Добавить в цитаты Настройки чтения

Страница 7 из 9



— А при чем здесь папа с мамой? — не понял я.

— Дело в том, что мама моя умерла при родах, вернее, вскоре после них. Ей внесли какую-то инфекцию… А папа тогда в армии служил в Афганистане. Ему должны были вот-вот отпуск объявить, на бракосочетание, но его в плен угораздило попасть. Лет шесть в плену находился, а затем русские зарубежные организации — «Толстовский фонд» и другие спонсоры уже при перестройке стали выкупать наших солдат у афганцев и давать им на Западе убежище. Отец о том, что я родилась, а мамы больше нет, узнал только спустя много лет, когда уже был в Америке. Помню, он позвонил дяде Роме по телефону, а я уже не маленькая была, взяла трубку и говорю: «Здравствуй, папочка!» Он как это услышал, так и замолчал. Потом уже мне рассказал, что у него горло так сдавило, что ничего произнести не мог. Так и положил тогда трубку, до следующего раза. А вырастила меня бабушка, и дядя Рома помогал постоянно. А как бабушка умерла, так я у дяди любимая племянница стала, благо что других нет. Отец дяде Роме очень много помогал в бизнесе и разных других делах, а Тимур вошел в доверие, и в бизнес втерся со своими отморозками. Теперь у них заваруха, а я — как разменная монета. Может, дядя отступил бы, да только Тимур потом и меня, и дело прибрал бы к рукам полностью. Вот отец и прилетел, начал оформлять мне документы на выезд, и как масла в огонь плеснул…

— Ну так что же вы не обратились, куда следует? — по-идиотски спросил я. — А впрочем, в вашем деле никакие посредники не помогут. Здесь вы сами должны определиться.

— Хорошо бы, если бы этого было достаточно… — тихо промолвила Ангелина.

— Да, положение у тебя незавидное. Видимо, это твой Тимур мне тогда на машине заднюю фару прострелил.

— Скорее всего он. Только никакой он не мой, и подарки я ему все вернула через подругу. А он ее избил, драгоценности забрал и сказал, что ничего не получал. В тот день, когда ты меня первый раз встретил, я приезжала, чтобы при нем рассчитаться и забрать свои вещи из клуба. Администратор спорить с ним стал, Тимур взорвался, а я сказала, что выступлю в последний раз… Попрощаюсь, так сказать, со своим шансом стать великой танцовщицей.
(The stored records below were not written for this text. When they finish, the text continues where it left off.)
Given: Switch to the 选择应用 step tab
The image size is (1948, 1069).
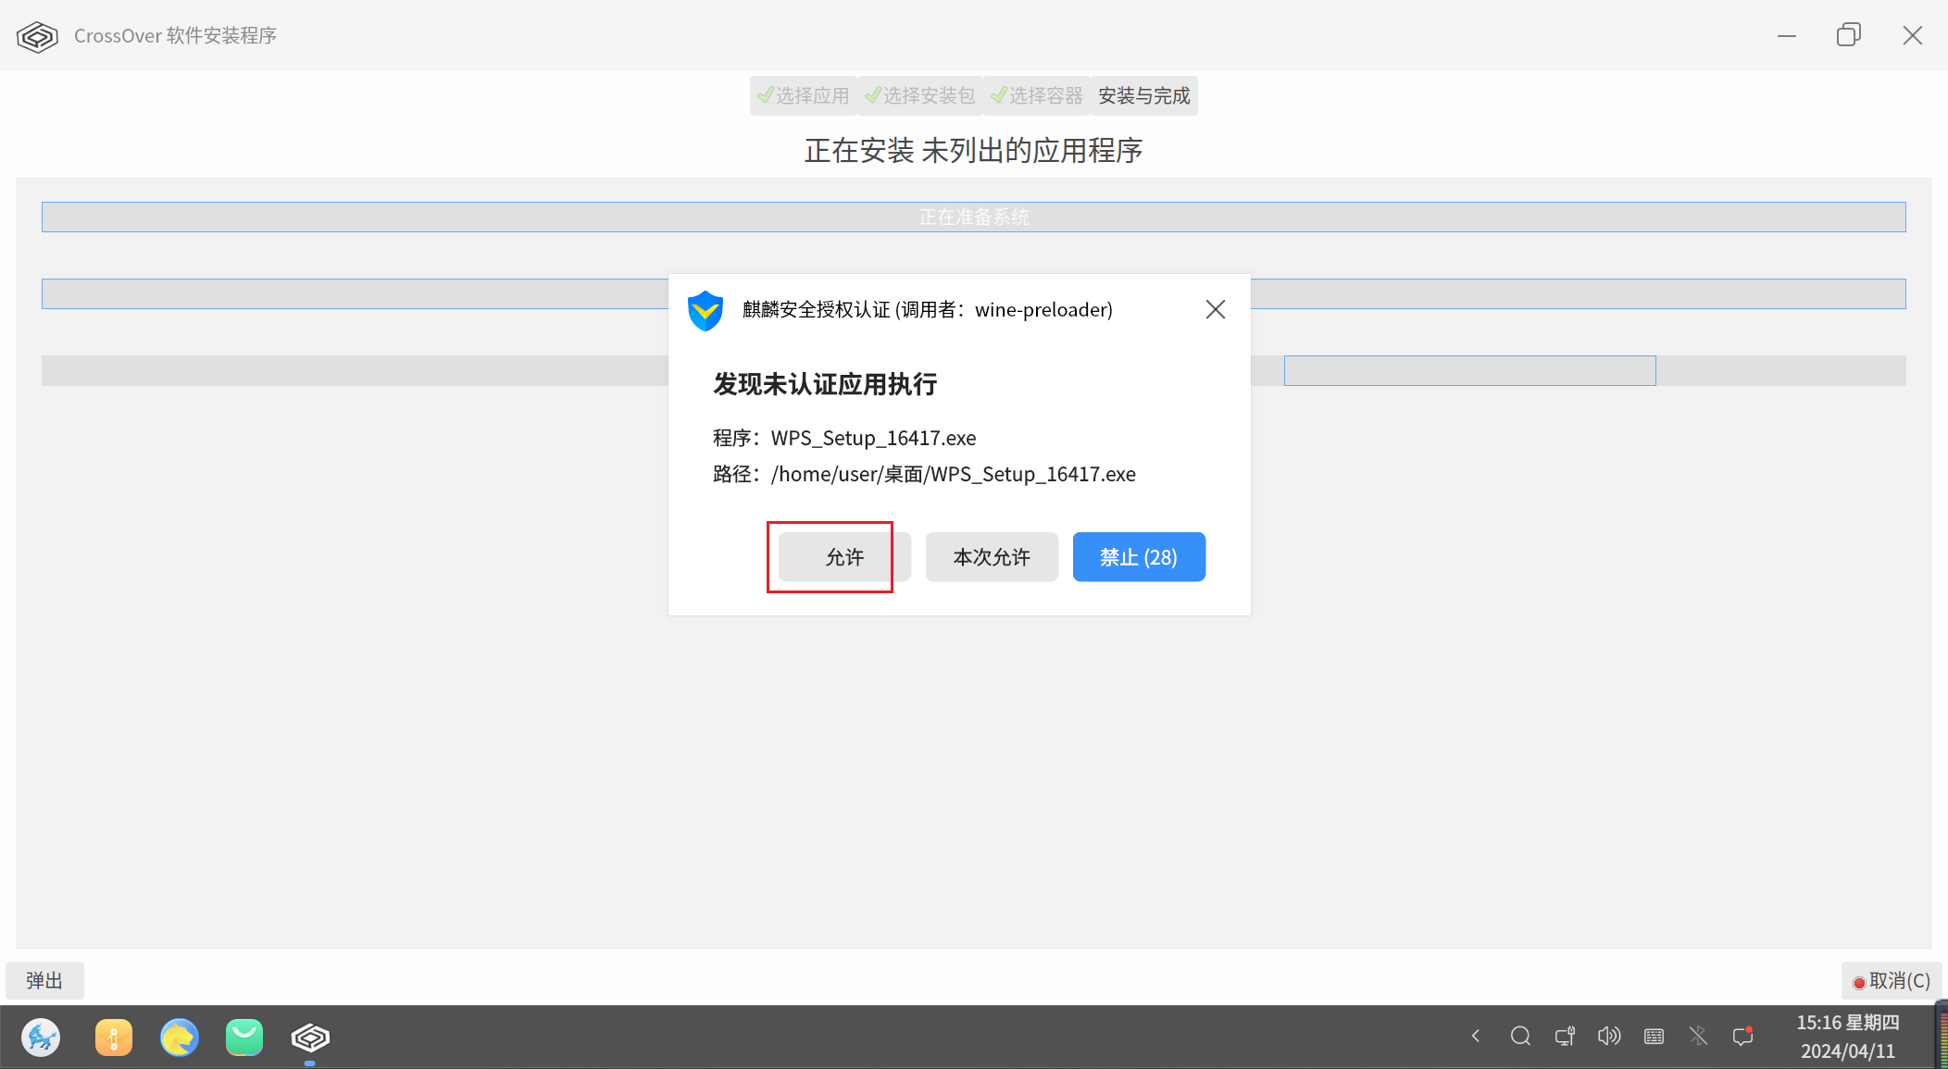Looking at the screenshot, I should pos(804,96).
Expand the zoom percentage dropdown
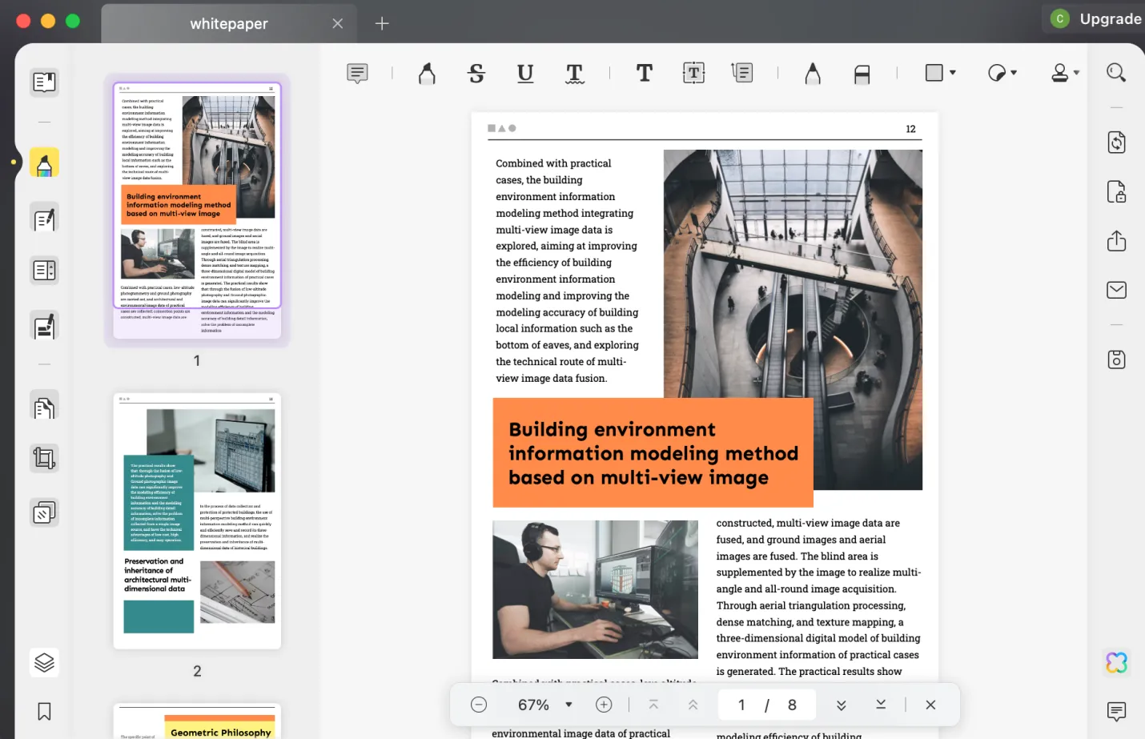Screen dimensions: 1145x739 [568, 705]
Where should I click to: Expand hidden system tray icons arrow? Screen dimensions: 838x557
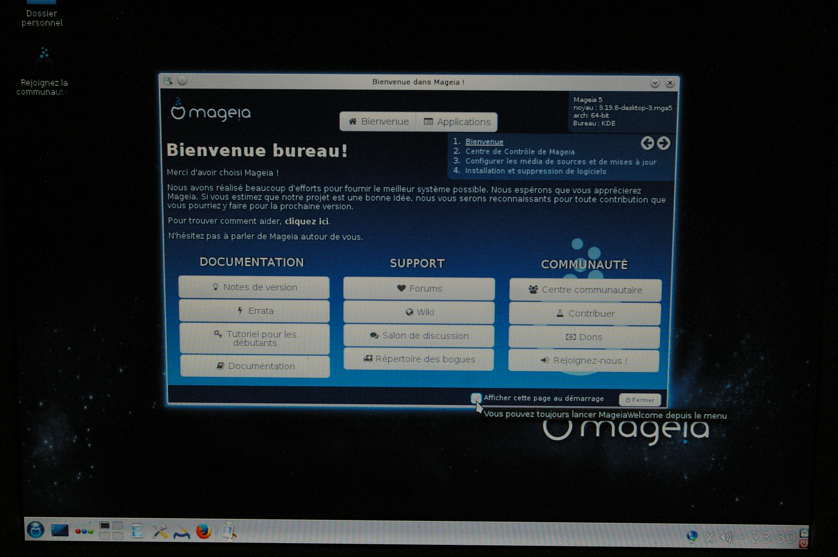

Пошла переодеваться и сбежала, бросив там все свои шмотки! Ну, а дальше ты уже знаешь. Если бы мы тогда не удрали, даже не представляю, что с нами было бы…

— Да уж это точно, — согласился я. — Похоже, я все-таки влип в очень скверную историю. Знал бы все сразу, ни за что бы не подписался, — сказал я откровенно.

— Ну а теперь?

— А теперь отступать некуда… Дал слово Роману. Да и ты, похоже, в серьезной беде. Так что можешь рассчитывать на меня. Чем могу — помогу.

— Хочешь, еще налью коньяка? — улыбнулась Лина.

— Ну и себе тоже, а то я, как алкоголик, — пью один.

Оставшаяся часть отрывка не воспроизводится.